For a multi-threaded application, I want to identify the nature of the application based on the arrival times of each thread. Example(Are thread launch spaced regularly, are they bursty in nature or are they highly dynamic). To identify this, the starting time of each thread is measured. The variance is calculated for time taken between every thread launch. This gives an idea of the spread in inter-arrival times. More spread indicates high dynamism. Based on the percentage of zscores that fall within the first level of standard deviation, a prediction is made on the level of dynamism (if more than 50% of values falls within one standard deviation - low dynamism otherwise high dynamism). Is this approach correct? Also, the values obtained for the starting time of each thread is only for a sample and not for the whole population. For this reason, the standard deviation is calculated using n-1. Are there any exisiting techniques for better estimation? Would clustering the values based on similarity help in any way? I'd highly appreciate it if you could point me to any reference. Thanks in advance.

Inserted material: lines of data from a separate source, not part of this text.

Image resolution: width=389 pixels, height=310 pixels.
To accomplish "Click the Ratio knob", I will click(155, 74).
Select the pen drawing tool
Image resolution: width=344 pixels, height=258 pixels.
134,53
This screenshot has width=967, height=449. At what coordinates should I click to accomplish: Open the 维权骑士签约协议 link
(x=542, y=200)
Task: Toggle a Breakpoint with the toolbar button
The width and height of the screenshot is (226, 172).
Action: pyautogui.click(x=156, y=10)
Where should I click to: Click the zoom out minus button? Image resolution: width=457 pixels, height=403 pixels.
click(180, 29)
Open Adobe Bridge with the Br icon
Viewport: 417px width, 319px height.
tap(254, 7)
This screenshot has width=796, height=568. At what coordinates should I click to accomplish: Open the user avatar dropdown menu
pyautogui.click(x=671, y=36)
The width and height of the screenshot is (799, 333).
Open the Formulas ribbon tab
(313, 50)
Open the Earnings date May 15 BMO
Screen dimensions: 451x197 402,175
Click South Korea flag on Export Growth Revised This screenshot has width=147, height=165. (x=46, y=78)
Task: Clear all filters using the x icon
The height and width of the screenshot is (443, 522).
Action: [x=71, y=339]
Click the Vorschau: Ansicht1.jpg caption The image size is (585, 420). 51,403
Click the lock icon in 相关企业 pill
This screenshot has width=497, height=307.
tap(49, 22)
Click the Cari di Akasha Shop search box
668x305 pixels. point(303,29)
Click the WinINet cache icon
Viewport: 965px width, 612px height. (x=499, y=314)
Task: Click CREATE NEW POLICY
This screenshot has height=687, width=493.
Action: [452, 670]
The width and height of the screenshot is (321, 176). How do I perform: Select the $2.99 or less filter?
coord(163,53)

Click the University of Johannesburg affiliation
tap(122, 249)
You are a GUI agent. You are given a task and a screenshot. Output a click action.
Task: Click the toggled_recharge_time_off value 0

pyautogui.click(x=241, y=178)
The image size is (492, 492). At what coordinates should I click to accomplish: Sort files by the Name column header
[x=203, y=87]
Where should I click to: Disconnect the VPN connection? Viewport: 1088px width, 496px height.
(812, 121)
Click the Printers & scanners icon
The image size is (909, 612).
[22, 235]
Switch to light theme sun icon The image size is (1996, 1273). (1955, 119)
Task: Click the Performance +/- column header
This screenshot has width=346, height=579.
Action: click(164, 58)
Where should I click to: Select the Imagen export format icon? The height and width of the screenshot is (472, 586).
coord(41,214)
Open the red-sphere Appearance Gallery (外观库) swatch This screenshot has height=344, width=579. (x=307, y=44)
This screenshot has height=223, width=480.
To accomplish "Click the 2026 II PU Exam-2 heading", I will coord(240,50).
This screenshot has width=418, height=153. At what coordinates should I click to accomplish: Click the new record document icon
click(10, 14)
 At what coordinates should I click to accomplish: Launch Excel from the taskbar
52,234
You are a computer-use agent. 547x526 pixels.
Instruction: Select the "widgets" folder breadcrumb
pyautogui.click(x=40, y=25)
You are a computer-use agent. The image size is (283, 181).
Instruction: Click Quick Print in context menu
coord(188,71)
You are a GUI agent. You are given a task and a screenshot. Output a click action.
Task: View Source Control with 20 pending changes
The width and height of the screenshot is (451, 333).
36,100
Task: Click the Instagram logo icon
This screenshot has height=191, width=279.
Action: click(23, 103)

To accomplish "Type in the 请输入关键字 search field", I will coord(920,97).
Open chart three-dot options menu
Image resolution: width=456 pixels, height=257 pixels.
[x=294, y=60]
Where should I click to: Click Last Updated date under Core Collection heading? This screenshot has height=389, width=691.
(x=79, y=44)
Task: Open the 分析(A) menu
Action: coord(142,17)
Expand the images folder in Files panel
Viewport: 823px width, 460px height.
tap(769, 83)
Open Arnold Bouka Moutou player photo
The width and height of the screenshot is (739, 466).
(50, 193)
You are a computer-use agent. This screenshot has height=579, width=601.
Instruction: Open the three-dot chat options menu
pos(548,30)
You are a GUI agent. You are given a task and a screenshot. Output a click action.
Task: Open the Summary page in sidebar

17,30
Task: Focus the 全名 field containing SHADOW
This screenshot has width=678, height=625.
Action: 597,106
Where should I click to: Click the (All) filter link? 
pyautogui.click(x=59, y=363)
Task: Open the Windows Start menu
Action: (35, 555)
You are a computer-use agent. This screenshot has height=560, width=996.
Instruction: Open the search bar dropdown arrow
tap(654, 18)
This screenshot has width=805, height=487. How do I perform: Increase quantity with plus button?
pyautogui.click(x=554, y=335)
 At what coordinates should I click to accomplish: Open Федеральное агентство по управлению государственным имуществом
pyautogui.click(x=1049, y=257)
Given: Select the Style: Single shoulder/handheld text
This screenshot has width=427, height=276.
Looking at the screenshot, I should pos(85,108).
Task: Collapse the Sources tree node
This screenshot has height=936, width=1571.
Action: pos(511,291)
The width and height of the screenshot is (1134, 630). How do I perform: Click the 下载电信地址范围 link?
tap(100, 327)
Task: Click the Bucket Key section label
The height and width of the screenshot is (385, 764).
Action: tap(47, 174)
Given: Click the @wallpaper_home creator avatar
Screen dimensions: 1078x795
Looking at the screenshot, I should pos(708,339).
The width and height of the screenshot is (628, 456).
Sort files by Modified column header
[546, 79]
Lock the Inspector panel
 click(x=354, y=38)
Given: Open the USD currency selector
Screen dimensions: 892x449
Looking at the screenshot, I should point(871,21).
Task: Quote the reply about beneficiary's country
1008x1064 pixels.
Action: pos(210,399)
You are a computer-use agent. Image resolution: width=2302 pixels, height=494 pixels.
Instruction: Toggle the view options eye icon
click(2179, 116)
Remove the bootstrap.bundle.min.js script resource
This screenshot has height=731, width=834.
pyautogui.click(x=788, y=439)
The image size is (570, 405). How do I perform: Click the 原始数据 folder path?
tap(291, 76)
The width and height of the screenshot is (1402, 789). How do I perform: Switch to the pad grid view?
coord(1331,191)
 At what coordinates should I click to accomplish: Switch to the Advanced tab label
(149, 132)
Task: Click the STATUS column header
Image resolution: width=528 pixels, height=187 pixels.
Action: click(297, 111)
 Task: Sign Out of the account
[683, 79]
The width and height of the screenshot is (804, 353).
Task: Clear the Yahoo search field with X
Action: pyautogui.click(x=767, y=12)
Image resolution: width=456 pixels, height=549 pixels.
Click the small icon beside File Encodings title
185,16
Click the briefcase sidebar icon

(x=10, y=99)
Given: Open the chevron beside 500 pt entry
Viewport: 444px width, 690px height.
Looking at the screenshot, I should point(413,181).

If your prediction is specifically "low-dynamism" vs. "high-dynamism" you could run a logistic regression on your observations. This would give you effectively a percentage probability of one of the two outcomes you need to forecast. Logistic regression (or any kind of regression for that matter) includes an analysis of the IVs distribution and significance, similar to the z-score analysis you describe in your question.
But the analysis you're doing now sounds reasonable if you simply want to look at the dispersion of the threads start. The unbiased sd estimator n-1 is only required if you have a small number of observations, say < 50.